══ Task data

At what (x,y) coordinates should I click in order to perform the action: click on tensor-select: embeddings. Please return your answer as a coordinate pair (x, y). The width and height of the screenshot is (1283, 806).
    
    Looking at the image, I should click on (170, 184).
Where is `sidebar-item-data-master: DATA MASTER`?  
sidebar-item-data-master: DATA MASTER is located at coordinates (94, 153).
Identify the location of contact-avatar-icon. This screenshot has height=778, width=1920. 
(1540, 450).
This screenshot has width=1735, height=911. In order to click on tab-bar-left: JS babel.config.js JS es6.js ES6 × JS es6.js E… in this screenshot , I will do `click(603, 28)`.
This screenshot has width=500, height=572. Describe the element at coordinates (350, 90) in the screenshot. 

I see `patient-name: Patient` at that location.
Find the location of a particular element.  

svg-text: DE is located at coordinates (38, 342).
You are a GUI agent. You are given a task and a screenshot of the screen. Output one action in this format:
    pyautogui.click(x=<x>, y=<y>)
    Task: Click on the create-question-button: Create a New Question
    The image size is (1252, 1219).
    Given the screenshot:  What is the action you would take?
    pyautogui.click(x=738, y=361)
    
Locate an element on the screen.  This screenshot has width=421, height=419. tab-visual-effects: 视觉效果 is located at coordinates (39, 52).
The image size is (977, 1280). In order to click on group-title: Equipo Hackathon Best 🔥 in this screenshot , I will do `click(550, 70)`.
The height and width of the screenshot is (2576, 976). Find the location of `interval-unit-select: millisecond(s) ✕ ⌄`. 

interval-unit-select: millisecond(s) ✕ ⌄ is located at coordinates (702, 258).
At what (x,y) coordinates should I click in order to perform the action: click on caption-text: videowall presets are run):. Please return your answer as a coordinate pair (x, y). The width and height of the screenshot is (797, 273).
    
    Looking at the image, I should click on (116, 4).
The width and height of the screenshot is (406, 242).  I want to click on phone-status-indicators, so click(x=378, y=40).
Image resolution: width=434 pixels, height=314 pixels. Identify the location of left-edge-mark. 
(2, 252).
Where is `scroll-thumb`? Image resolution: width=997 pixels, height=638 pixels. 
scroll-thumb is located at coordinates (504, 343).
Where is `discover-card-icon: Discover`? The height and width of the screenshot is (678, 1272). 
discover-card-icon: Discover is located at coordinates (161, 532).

════

:: What is required ::
Select every line of the listing above that contains the string "sidebar", matching case exactly.

:: Response to the exercise ::
Where is `sidebar-item-data-master: DATA MASTER`?  
sidebar-item-data-master: DATA MASTER is located at coordinates (94, 153).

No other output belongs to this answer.